La couverture vaccinale progresse dans certains cas, mais enregistre des résultats contrastés, comme l'explique le rapport Hurel sur le sujet, remis à la Marisol Touraine en 2016, alors ministre de la Santé. Pour le méningocoque C, la couverture atteint 64% pour les enfants de 24 mois au 31 décembre 2014, et 28,4% chez les 10-14 ans. Ou encore, la couverture vaccinale totale (injection des deux doses) du ROR (rougeole, oreillons, rubéole) dépasse à peine les 70% pour les enfants de 24 mois nés en 2012.

Faible couverture pour les plus âgés

Les laboratoires espèrent que la couverture des enfants plus âgés et des adultes devienne de plus en plus importante. Celle-ci est en général bien plus faible que celle des enfants en bas âge. Par exemple, les enfants de 11 ans sont à jour de leur vaccin à 45% pour l'hépatite B. Et la couverture vaccinale pour le méningocoque C dépasse à peine les 5% pour les 20-24 ans.

Plus encore qu'un remboursement à 100% des vaccins qui ne provoque pas une meilleure couverture que celui à 65%, selon le rapport Hurel, les laboratoires réclament "plus d'actions des autorités publiques pour faire reculer la défiance vis-à-vis des vaccins", nous explique l'acteur de l'industrie du médicament. Quatre Français sur dix estiment que les vaccins ne sont pas sûrs, selon une étude du journal scientifique EBioMedicine. Un des arguments qu'ils avance est un lien suspecté mais encore non prouvé entre le vaccin contre l'hépatite B et le risque de développement de scléroses en plaque. Ou encore, ces derniers évoquent des cas de narcolepsie  après des vaccinations contre la grippe A (H1N1).

Et, dans une moindre mesure, la défiance existe du côté des médecins. Une étude de la Société française de médecine générale (SFMG) de 2016 montrait que 10% des médecins étaient neutres voire défavorables aux vaccins. Un quart d'entre eux étaient méfiant vis-à-vis du vaccin pneumocoque, et un quart étaient défavorables aux adjuvants que contiennent ces produits thérapeutiques. Marisol Touraine avait lancé une première action en 2016, une consultation nationale sur la politique de vaccination visant à écouter les patients inquiets.

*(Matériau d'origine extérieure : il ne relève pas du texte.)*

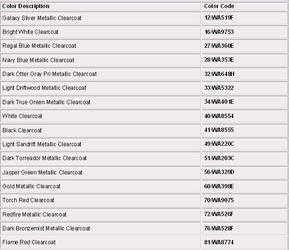The width and height of the screenshot is (289, 250).
Task: Click the Torch Red Clearcoat entry
Action: (28, 200)
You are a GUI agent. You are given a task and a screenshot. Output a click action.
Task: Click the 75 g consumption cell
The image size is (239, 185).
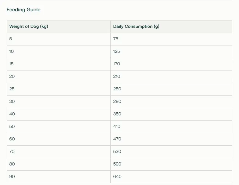(171, 39)
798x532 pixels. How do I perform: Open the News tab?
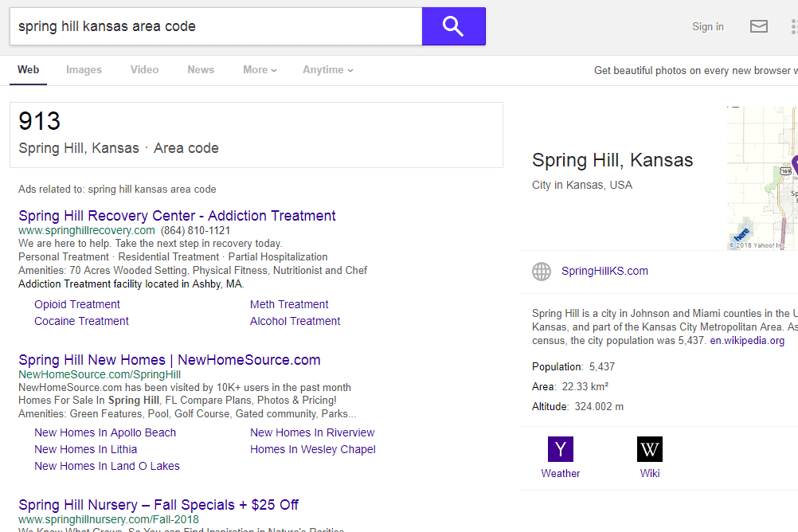pyautogui.click(x=201, y=70)
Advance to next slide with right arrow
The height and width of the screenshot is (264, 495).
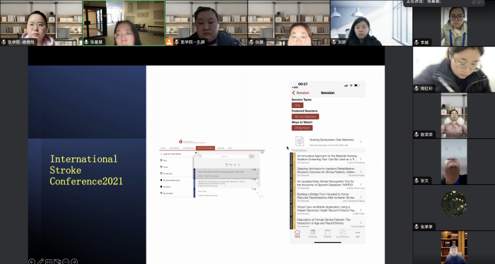point(74,261)
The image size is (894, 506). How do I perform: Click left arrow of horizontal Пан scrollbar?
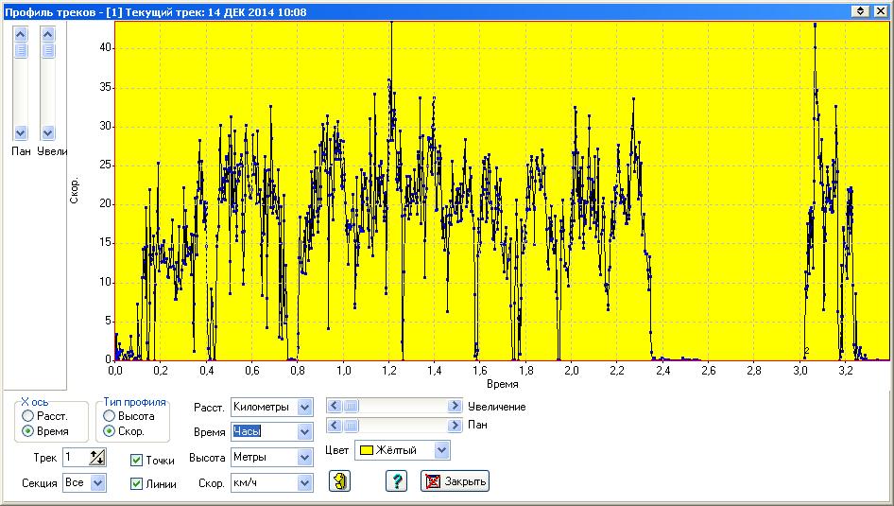pos(334,426)
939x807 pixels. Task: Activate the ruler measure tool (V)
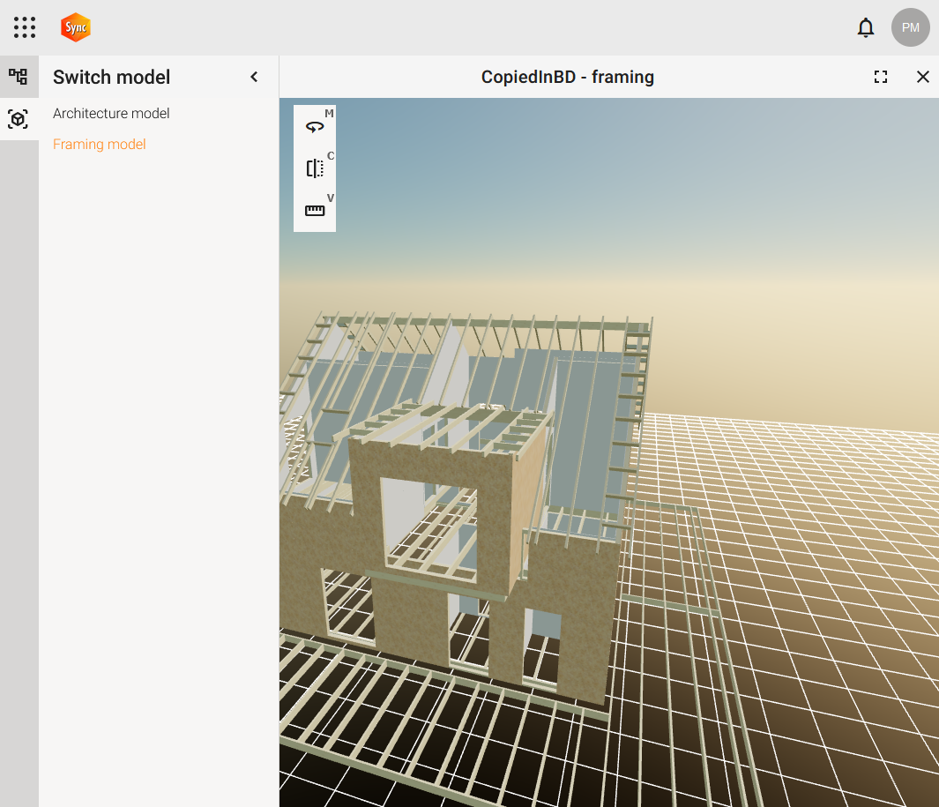315,211
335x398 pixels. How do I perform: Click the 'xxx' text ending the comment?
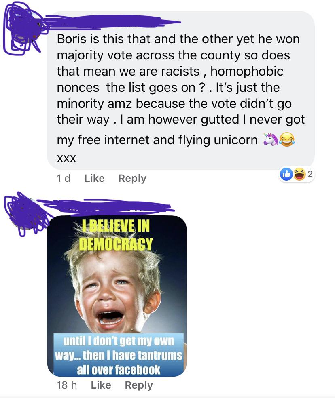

Plus de vaccins et de nouvelles pénuries ?

Plus de vaccins obligatoire pose aussi une autre problème potentiel: le risque de créer de nouvelles pénuries, déjà régulières en ce qui concerne les vaccins contre l'hépatite B et la coqueluche ?

 "Celles-ci sont dues à l'instabilité des produits biologiques que représentent les vaccins et des temps de production plus longs.Un problème dans un lot de production, et c'est un rappel mondial. La meilleure façon d'éviter une rupture c'est l'harmonisation des calendriers vaccinaux européens. il existe 23 calendriers différents. Plus de spécification nationale harmonisé permettent aux laboratoires d'anticiper", fait valoir le représentant de l'industrie du médicament.

On compterait près d'un vaccin sur quatre en pénurie de stock dans les pharmacies françaises. Le rapport Hurel accuse les laboratoire d'effectuer desdéclarations de pénurie tardives "ce qui ne laissait pas le temps de mettre en place suffisamment tôt des stratégies adaptées à la situation". Les grossistes sont accusés également de privilégier les commandes de vaccins à l'étranger, où les prix sont plus élevés qu'en France.

Le gouvernement de Marisol Touraine avait évoqué en 2016 de possibles sanctions contre les laboratoires. Le président du Leem faisait alors valoir l'importance d'une clarification de l'offre et de la demande pour éviter ces désagréments. Parmi les points qui posaient problème: la différenciation entre les vaccins obligatoires et recommandés. Si la ministre de la Santé tient sa ligne, ces derniers auront droit à un premier signal positif.